Based on the abstract and participant summary this is a qualitative paper which simply documents the experience of a self-selected group of carers.

In many ways the paper just states the bleeding obvious, i.e. that caring for a pwME is tough in all the ways caring for anyone with any serious illness or disability is tough, with the added dimension of having to fight disbelief and outdated information about ME and the lack of support arising from that.

Nothing that would surprise any of us here but it is good to have all this documented in published form.

@bobbler - What you are looking for is a serious issue but one which requires a separate study. The study discussed here is limited in scope to looking at the perspective of carers. It's not designed to address the experience of carees. A study into abuse or neglect by carers would need to interview the carees and, where available, independent observers with insight into the carer-caree relationship. It would be a difficult matter to study safely but an important one.

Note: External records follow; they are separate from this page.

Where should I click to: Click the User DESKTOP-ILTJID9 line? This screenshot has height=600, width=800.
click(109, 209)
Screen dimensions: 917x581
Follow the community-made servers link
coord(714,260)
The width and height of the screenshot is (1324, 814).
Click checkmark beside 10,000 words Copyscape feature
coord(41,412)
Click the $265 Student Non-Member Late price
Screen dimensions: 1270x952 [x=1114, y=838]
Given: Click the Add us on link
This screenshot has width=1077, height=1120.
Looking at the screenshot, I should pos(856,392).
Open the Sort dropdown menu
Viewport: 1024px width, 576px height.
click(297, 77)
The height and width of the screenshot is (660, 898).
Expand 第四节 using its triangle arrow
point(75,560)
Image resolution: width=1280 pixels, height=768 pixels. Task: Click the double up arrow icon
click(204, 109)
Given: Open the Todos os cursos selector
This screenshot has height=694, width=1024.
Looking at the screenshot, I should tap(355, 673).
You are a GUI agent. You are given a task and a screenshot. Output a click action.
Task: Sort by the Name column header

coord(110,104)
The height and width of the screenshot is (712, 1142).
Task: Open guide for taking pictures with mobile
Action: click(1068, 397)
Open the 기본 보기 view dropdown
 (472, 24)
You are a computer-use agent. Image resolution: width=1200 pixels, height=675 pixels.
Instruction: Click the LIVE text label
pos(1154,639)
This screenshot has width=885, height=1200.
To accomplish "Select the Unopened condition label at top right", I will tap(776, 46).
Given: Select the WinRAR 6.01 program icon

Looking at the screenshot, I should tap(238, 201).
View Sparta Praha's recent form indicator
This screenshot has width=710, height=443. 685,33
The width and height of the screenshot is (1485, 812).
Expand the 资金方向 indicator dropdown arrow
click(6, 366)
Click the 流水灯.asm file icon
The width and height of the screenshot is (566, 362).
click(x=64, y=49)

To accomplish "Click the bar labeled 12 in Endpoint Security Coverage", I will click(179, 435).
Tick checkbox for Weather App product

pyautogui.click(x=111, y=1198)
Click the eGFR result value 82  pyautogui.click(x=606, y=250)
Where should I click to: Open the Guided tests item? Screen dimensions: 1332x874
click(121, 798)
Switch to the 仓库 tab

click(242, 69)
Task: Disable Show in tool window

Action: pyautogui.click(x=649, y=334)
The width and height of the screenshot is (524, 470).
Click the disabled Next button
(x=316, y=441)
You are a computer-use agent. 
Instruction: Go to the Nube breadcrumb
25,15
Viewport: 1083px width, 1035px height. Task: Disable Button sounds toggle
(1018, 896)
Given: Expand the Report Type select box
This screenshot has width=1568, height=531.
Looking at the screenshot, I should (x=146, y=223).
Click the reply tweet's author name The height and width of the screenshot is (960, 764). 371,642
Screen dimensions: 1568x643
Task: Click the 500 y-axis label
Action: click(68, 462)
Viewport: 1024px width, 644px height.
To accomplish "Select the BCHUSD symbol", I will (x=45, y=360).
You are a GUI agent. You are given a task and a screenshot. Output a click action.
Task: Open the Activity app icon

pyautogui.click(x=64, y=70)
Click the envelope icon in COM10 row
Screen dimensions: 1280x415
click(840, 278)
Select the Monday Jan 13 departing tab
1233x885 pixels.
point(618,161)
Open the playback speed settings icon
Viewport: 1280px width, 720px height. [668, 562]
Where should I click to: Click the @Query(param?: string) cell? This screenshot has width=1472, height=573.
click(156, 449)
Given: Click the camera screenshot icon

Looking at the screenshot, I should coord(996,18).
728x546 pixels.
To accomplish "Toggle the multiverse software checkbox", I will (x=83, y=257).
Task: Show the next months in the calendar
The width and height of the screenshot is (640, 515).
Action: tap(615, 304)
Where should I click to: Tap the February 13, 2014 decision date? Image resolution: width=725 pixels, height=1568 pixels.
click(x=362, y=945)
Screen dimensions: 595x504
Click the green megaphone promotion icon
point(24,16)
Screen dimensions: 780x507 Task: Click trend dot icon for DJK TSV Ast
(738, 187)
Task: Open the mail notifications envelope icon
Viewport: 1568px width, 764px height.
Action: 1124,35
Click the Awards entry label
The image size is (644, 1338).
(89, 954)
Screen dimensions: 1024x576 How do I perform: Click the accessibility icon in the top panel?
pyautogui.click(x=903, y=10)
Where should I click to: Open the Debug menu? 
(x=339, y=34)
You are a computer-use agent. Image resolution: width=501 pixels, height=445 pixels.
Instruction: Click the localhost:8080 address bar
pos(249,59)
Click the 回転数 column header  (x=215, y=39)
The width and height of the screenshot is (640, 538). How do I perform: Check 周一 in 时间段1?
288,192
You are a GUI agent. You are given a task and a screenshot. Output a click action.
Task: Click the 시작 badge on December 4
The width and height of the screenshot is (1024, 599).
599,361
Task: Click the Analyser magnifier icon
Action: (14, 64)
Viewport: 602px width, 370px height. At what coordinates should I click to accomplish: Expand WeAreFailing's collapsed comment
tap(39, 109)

Another thing that would be interesting to look at in this area - and from the limited information I have I don't think this was asked about in the present study - is how carers navigate between the often contradictory messages they receive from health professionals on the one hand and patient organisations on the other. How much doubt do they experience about the nature of ME as a result of the mixed messages? How does the doubt affect the relationship with their caree? What, if anything, causes them to believe one type of messaging or another? Etc.

 

You're right that this study probably just states the obvious, but sometimes getting into a scientific paper is the hard part.

Very good idea for future research. To what extent are carers swayed by BPS beliefs? I wonder if it depends on how long the person with ME was sick, or their social class (which might let them see better doctors). I was diagnosed 6 months ago, so everything Mom and I know about ME is modern and from a 100% biomedical perspective. Long Covid helped as well. I actually viewed LC as a serious illness before I knew I had ME.